Scan the material below and report how many lines include the string "pixels"; nothing else belongs in the reply.

** Records supplied **
------------------------------------

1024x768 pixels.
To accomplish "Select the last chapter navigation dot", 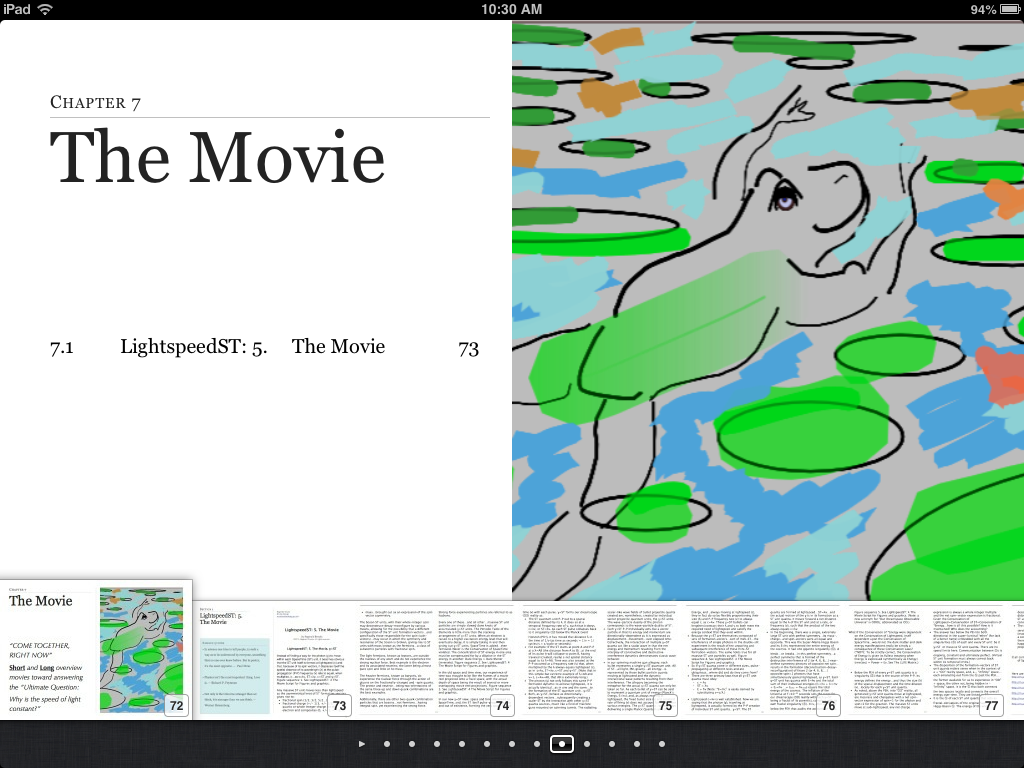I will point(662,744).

------------------------------------

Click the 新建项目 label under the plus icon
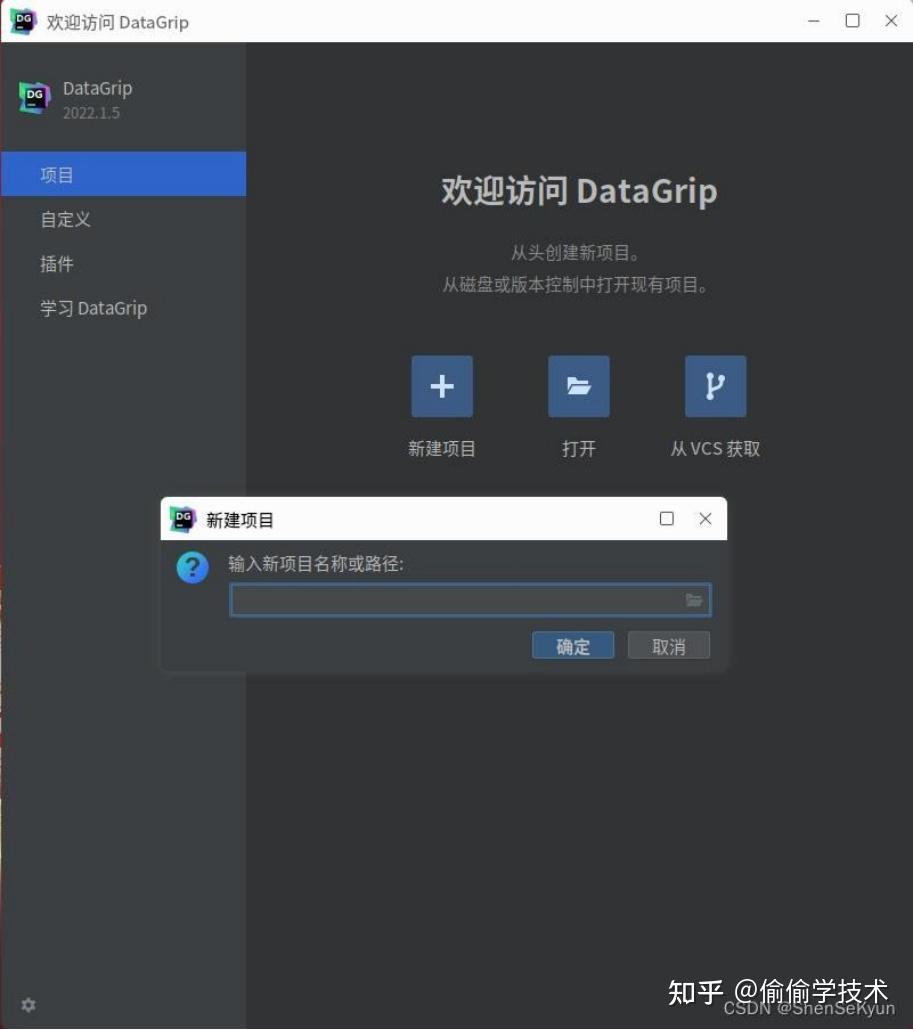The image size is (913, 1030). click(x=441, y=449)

------------------------------------

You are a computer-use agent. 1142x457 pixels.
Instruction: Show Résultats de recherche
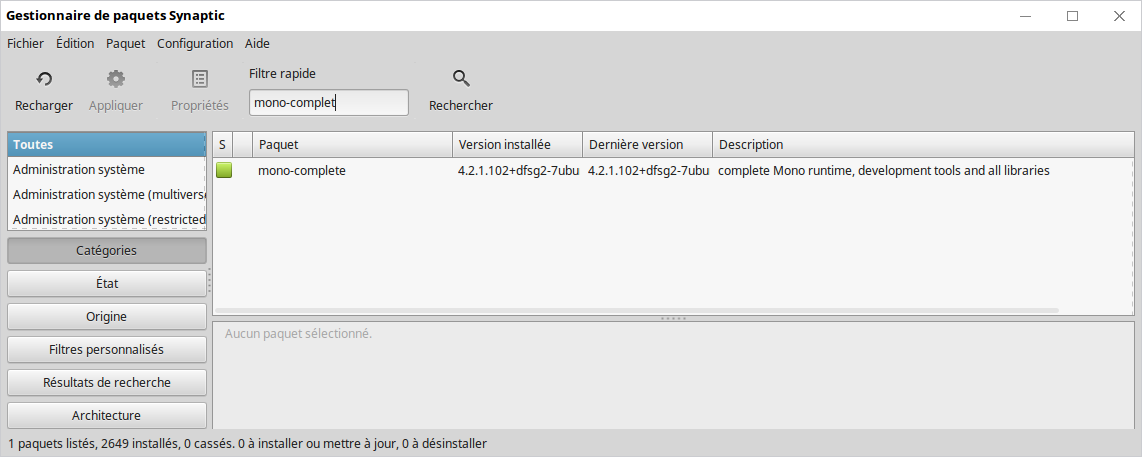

------------------------------------

** Task response **
2